Zum Kennen Lernen hat die 8. der Rungholtschule ganz praktische Portraits gemalt. Auf Packpapier liegend haben sie gegenseitig ihre Umrisse nachgezeichnet und diese mit den Vorlieben und Eigenschaften beschrieben und bemalt, die sie auszeichnen. „Ich esse gerne“ steht dann da oder auch einfach nur „Hund“. Selbsterkenntnis muss nicht immer intellektuell sein, um zu wirken.

Anschließend haben die Schülerinnen und Schüler Landkarten und Wer-ist-wichtig-Tafeln erstellt.
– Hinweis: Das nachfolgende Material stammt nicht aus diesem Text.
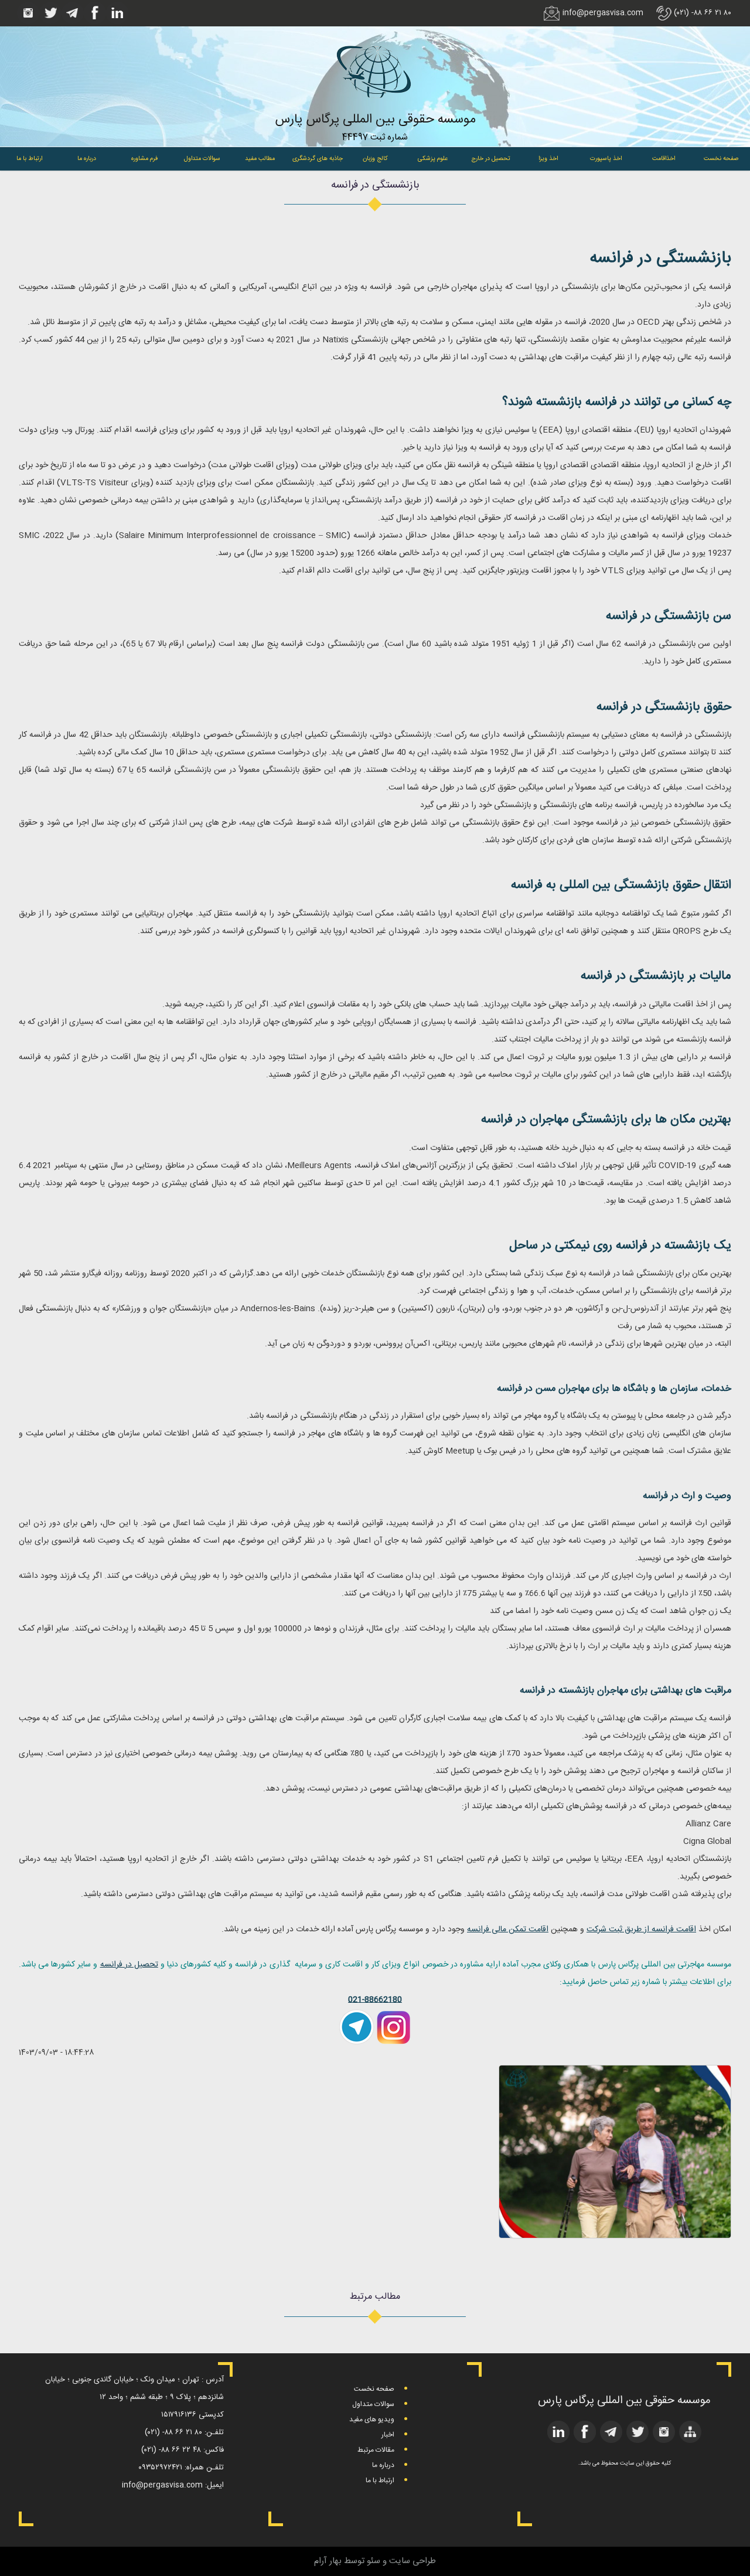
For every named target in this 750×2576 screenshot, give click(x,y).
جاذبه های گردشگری (317, 159)
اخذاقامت (663, 159)
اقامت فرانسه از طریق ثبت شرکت (641, 1929)
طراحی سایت (412, 2561)
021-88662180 (375, 2000)
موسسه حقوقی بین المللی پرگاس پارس (375, 119)
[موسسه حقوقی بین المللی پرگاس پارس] (375, 107)
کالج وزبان (375, 159)
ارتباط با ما (29, 159)
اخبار (387, 2435)
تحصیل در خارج (490, 159)
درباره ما (86, 159)
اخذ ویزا (548, 159)
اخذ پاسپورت (606, 159)
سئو (373, 2561)
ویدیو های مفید (371, 2419)
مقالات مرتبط (375, 2450)
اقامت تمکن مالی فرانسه (507, 1929)
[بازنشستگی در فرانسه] (615, 2236)
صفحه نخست (721, 159)
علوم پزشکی (433, 159)
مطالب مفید (260, 159)
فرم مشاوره (144, 159)
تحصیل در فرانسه (129, 1965)
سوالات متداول (202, 159)
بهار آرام (328, 2561)
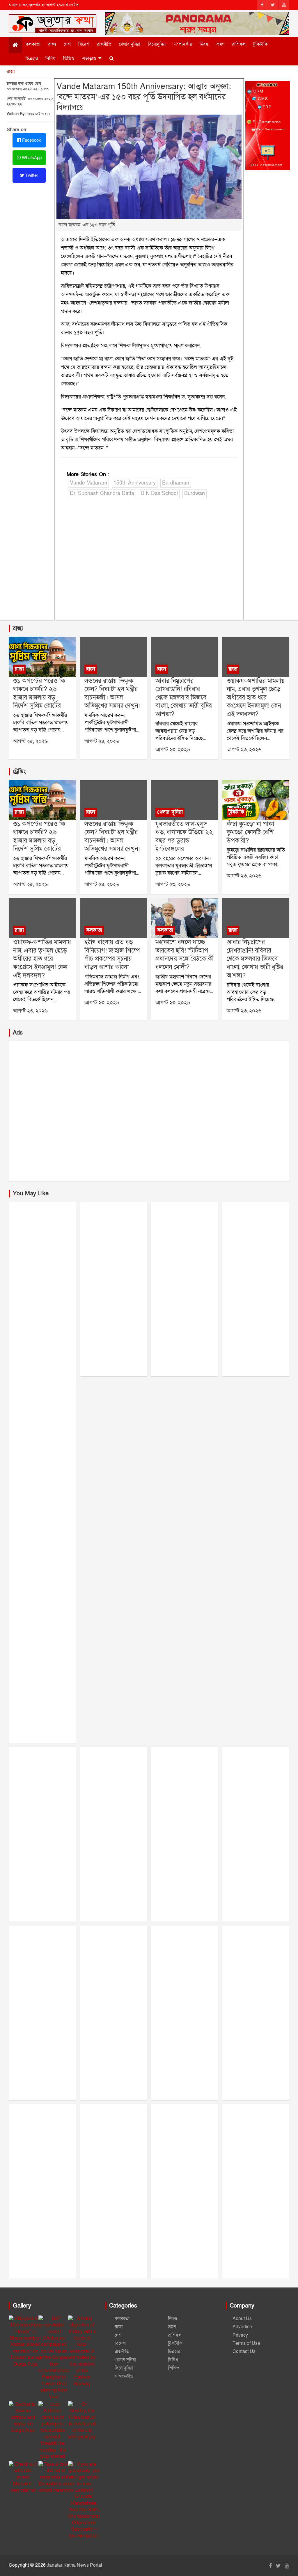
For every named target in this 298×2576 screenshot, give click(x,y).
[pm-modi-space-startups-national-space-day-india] (184, 918)
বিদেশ (83, 44)
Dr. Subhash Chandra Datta (102, 493)
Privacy (240, 2335)
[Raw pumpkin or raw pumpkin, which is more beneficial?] (256, 800)
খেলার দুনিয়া (129, 44)
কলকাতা (33, 44)
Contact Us (244, 2351)
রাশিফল (239, 44)
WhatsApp (31, 158)
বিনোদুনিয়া (157, 44)
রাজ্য (52, 44)
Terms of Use (246, 2343)
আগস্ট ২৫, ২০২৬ (30, 741)
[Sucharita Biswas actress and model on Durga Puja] (23, 2417)
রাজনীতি (104, 44)
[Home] (15, 45)
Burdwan (194, 493)
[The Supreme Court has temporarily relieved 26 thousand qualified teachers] (42, 657)
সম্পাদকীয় (183, 44)
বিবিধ (50, 58)
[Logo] (52, 21)
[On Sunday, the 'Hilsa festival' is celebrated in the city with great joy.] (82, 2420)
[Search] (112, 58)
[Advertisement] (149, 564)
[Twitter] (272, 5)
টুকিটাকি (260, 44)
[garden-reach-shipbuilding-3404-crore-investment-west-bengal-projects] (113, 918)
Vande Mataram (88, 483)
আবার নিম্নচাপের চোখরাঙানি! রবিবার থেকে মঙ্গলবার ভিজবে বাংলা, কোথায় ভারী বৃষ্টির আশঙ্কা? (183, 697)
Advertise (242, 2327)
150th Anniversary (134, 483)
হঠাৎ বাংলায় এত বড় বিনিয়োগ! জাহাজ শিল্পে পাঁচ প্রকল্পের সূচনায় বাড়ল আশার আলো (112, 954)
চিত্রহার (32, 58)
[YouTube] (284, 5)
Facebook (31, 140)
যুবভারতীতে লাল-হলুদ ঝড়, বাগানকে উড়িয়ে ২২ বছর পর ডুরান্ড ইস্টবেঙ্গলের (184, 836)
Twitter (31, 175)
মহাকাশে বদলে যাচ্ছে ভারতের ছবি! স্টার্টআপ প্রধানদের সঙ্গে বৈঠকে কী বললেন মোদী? (184, 954)
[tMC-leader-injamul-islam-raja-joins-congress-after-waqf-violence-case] (256, 657)
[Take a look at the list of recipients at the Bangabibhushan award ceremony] (56, 2477)
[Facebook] (262, 5)
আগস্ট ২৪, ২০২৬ (101, 741)
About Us (242, 2318)
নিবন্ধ (204, 44)
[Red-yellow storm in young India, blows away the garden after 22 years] (184, 800)
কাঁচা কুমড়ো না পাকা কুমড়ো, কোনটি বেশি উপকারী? (250, 832)
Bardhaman (175, 483)
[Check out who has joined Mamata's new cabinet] (23, 2477)
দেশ (67, 44)
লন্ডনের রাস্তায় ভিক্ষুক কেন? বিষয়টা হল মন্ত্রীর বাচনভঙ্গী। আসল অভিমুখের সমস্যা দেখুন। (112, 693)
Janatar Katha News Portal (74, 2565)
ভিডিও (68, 58)
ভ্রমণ (220, 44)
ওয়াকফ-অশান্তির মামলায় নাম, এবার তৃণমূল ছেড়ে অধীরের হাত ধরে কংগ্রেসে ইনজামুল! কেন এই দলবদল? (256, 697)
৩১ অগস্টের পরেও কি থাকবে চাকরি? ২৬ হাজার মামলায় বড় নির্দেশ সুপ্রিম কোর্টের (39, 693)
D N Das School (159, 493)
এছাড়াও (89, 58)
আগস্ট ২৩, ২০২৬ (172, 749)
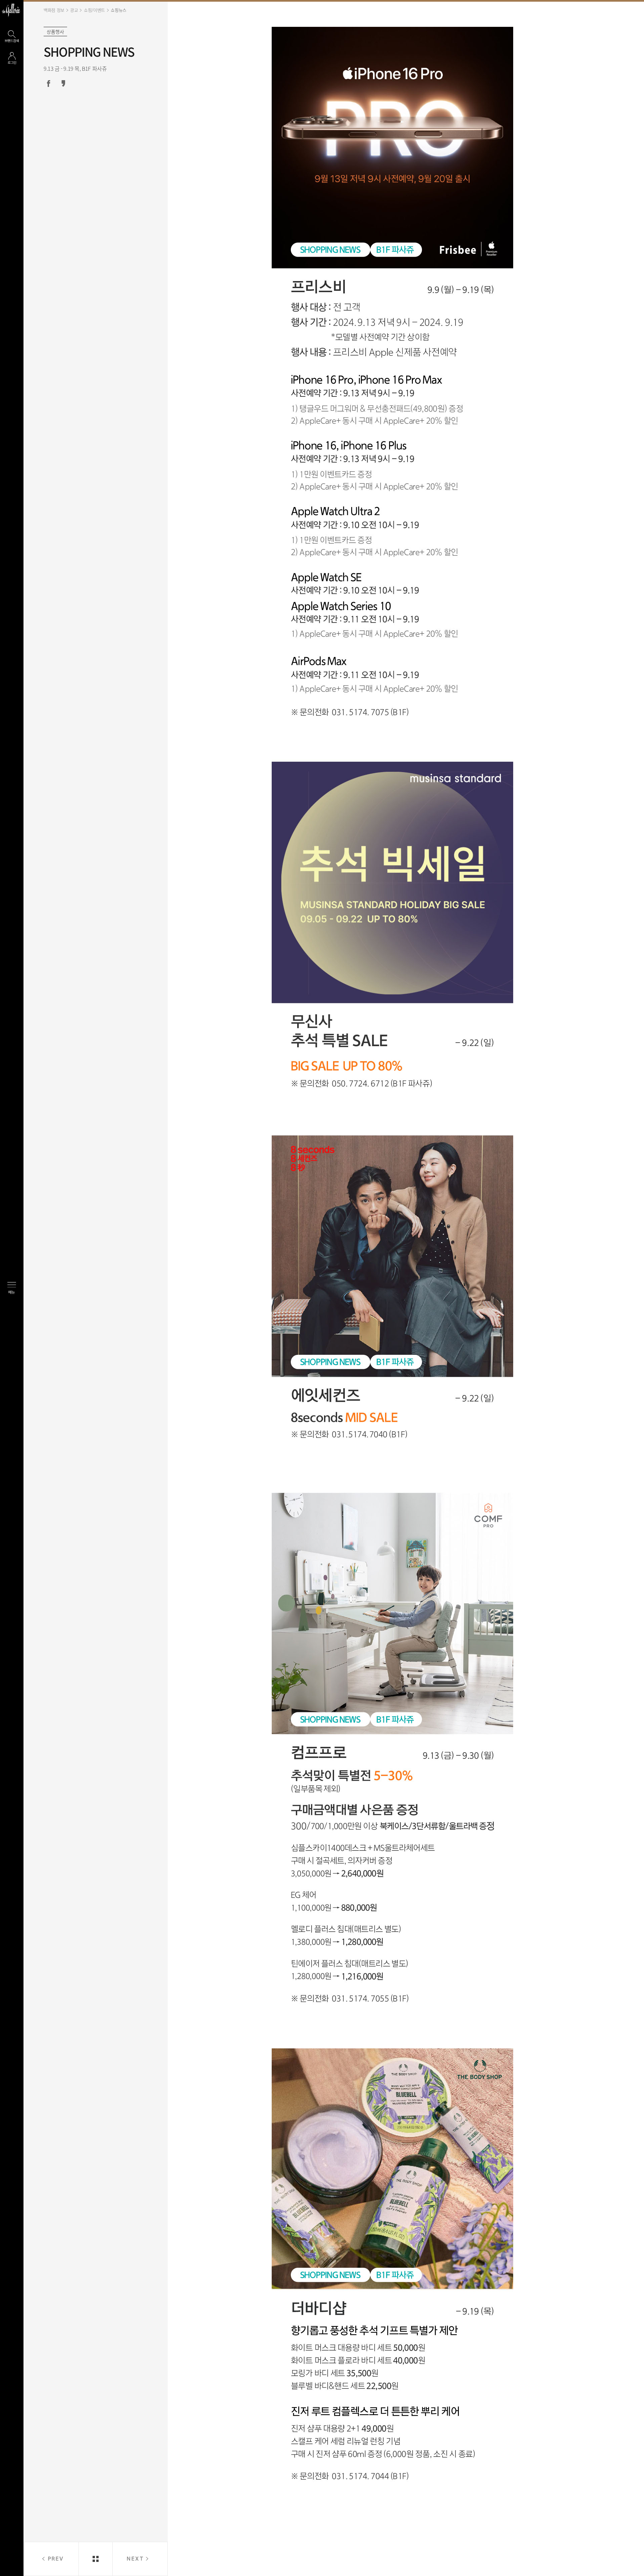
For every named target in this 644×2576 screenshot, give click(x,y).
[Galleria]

An wen können sie sich wenden, wenn sie in einer Sache Hilfe brauchen? Mit wem können sie zusammen arbeiten? Daraus können sie sich einen Kompass ableiten, ein Navi, das die Vorteile des Wortes „gemeinsam“ kennt. Und das hilft ihnen bei einem Fahrstil, der den eigenen Wert kennt und auch den der anderen schätzt.

Weil es sich um ein Pilotprojekt handelte, wurde der Abschluss nicht nur mit einem Frühstück im Lehrerzimmer und der Führerschein-Übergabe gefeiert sondern auch mit einem eigens für dieses Projekt komponiertem Lied. Miriam Buthmann, bekannt durch ihre Lieder auf den Kirchentagen, hat Melodie und Text zu „Führerschein fürs Leben“ geschrieben. Das Projekt TEO wendet sich generell an alle Schulen, um aus Schule und Kirche eine Synthese finden, die sich ethischen Fragestellungen widmen kann.